Dora Diamant (1898-1952) was the lover of Franz Kafka (1883-1924) famous for such works as "Metamorphosis" and "The Trial".

She was born in Poland, to a devout family of Hasidic Jews, and after rebelling against the marriage her family intended for her, trained as a kindergarten teacher and later worked as a seamstress. It was around this time that she settled on the "Diamant" spelling of her surname, which had also been written as "Dymant" and "Diament".

She met Kafka in 1923 when she was helping at a Jewish holiday centre on the Baltic sea. Their affair was to be intense, but brief. He was already riddled with TB and died in Dora's arms in 1924.

There is some dispute about her role in the destruction of most of Kafka's papers.

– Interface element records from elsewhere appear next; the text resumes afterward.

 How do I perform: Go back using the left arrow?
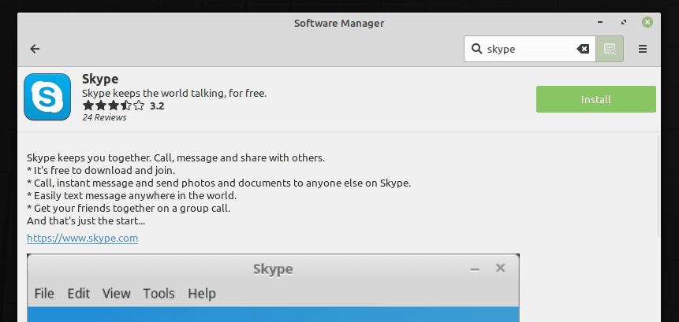[x=35, y=49]
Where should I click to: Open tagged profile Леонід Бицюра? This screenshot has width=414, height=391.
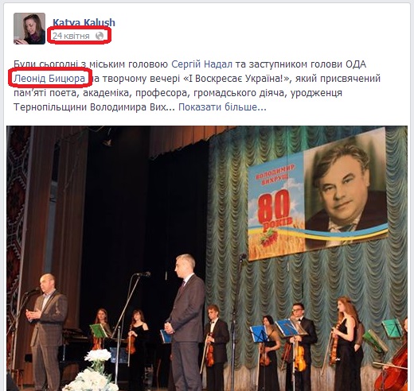[x=49, y=79]
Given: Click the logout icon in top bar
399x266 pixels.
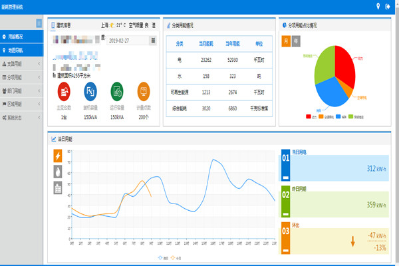Looking at the screenshot, I should point(388,7).
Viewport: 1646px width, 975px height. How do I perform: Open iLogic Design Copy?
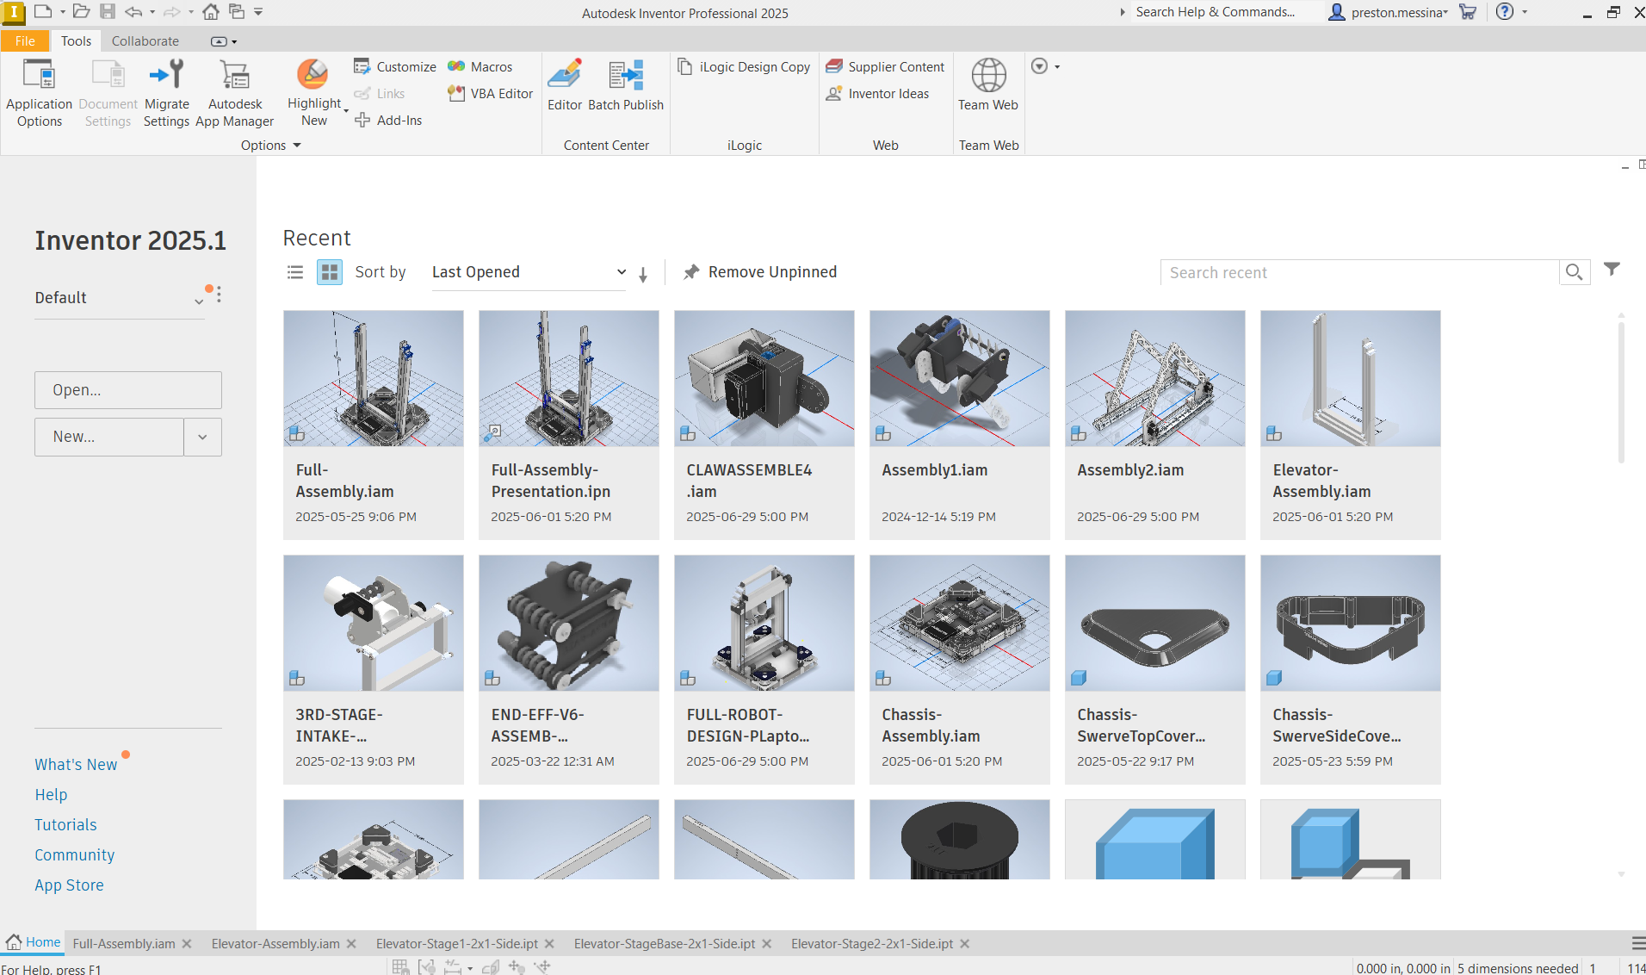pyautogui.click(x=745, y=67)
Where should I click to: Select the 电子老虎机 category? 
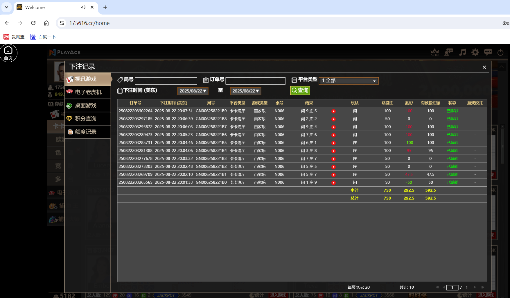pyautogui.click(x=87, y=92)
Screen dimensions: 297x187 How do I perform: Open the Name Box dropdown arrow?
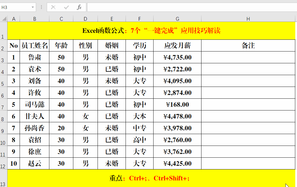click(x=33, y=7)
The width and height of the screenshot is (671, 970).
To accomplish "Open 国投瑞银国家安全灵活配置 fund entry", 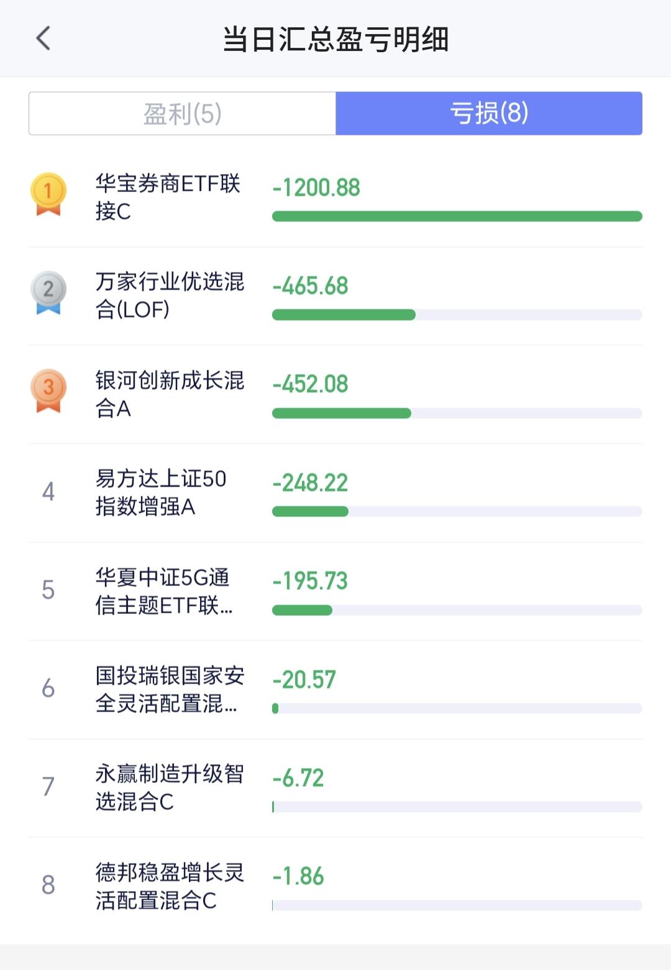I will [336, 690].
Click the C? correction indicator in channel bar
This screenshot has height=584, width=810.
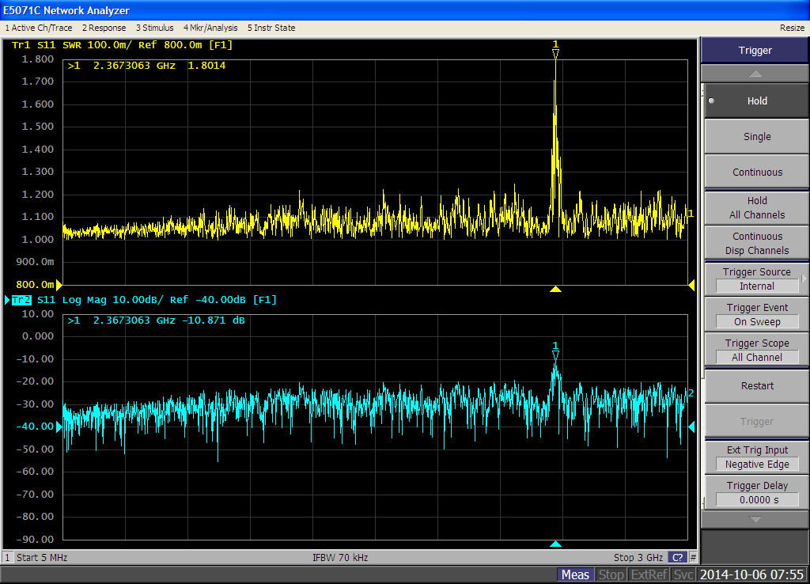tap(677, 557)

Some say she was entirely complicit with Max Brod in complying with Kafka's wish that they were all destroyed, and others that she kept some of his letters and other papers.

In any event, the Gestapo raided her flat in 1933, and despite extensive searches, none of the papers have been found.

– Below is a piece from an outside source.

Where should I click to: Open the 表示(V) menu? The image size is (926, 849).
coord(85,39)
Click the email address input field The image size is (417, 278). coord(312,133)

Despite her devotion to Kafka, she did marry Lutz Lask, the editor of a Communist newspaper, and they escaped to Russia whilst the Nazis were in power, only to be later persecuted in Stalin's purges. Dora had to escape once again, this time to England, where she still ended up in internment, though a more humane one, as an enemy alien on the Isle of Man.

Her headstone in a London cemetery reads "Who knows Dora, knows what love means."